_EXERCISE_. Collect every line of the entries below that contains the string "click". Case counts, so match only lines with that exact capitalization.

******

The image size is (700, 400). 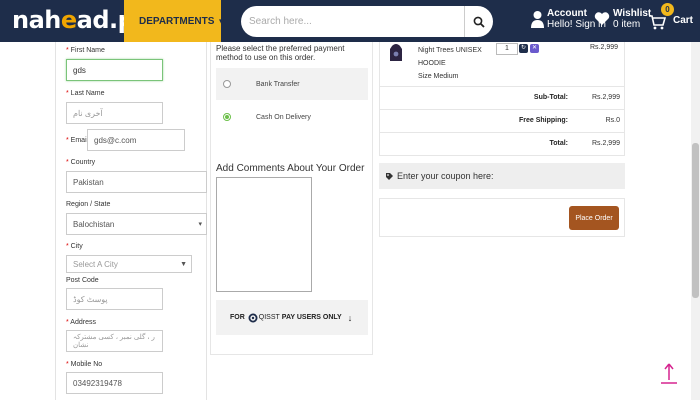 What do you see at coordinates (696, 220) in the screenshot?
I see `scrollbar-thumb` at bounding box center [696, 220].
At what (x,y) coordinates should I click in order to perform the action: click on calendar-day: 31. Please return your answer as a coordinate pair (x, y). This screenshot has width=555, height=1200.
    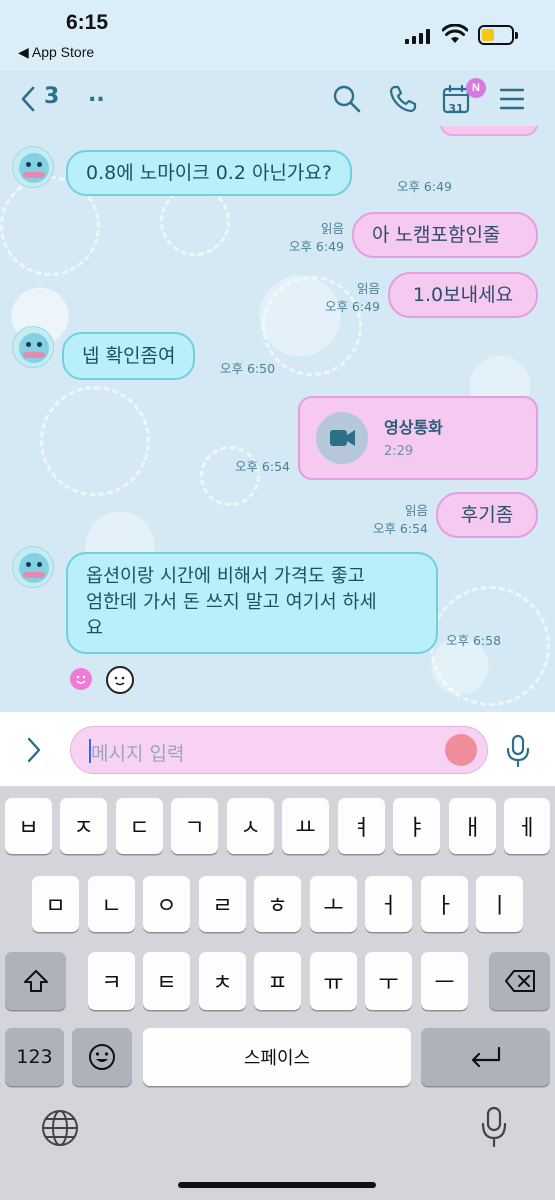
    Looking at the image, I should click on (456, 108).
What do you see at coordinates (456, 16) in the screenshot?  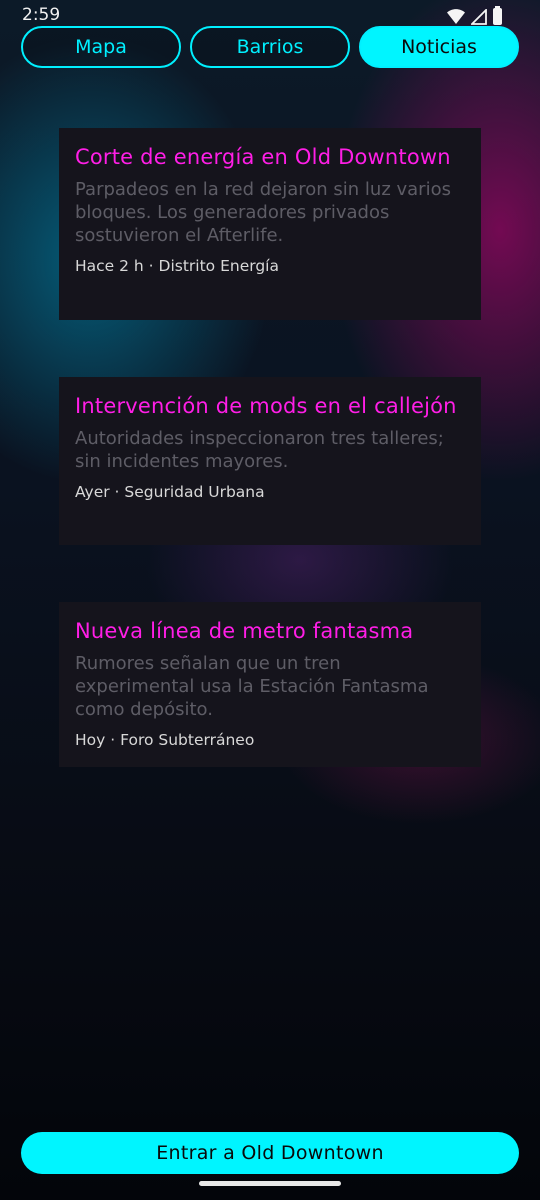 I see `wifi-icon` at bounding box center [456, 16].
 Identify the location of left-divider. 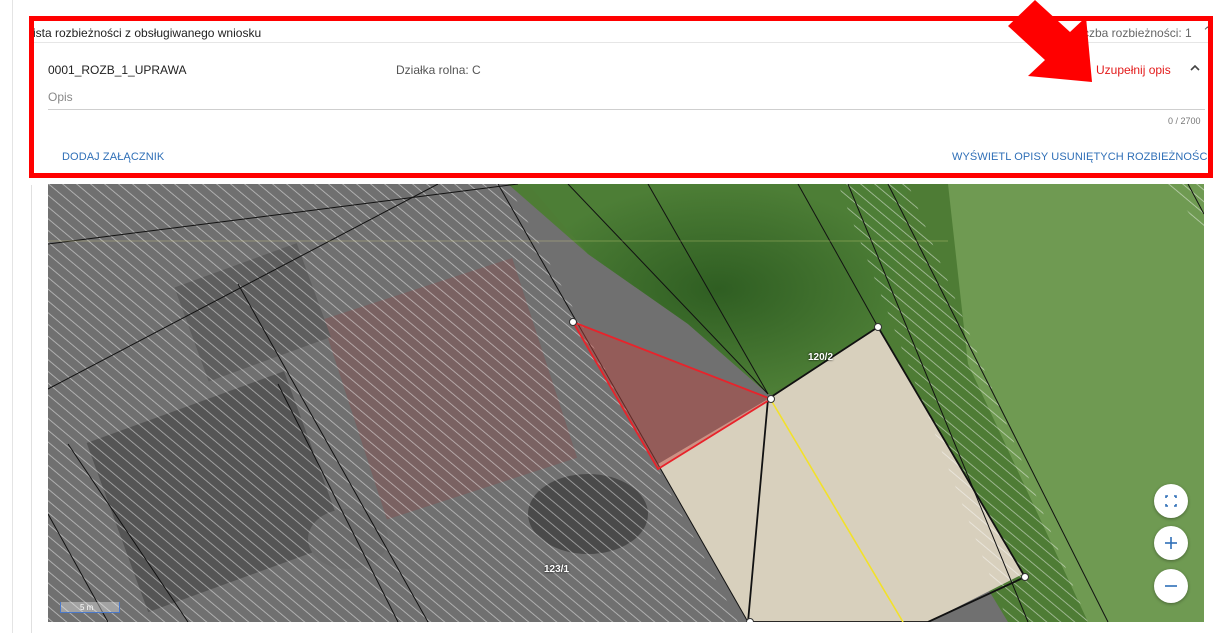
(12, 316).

******

_WRITTEN REPLY_.
At what (x,y) coordinates should I click in order to perform the action: click on calendar-day: 31. Please return your answer as a coordinate pair (x, y). This screenshot has width=555, height=1200.
    Looking at the image, I should click on (456, 108).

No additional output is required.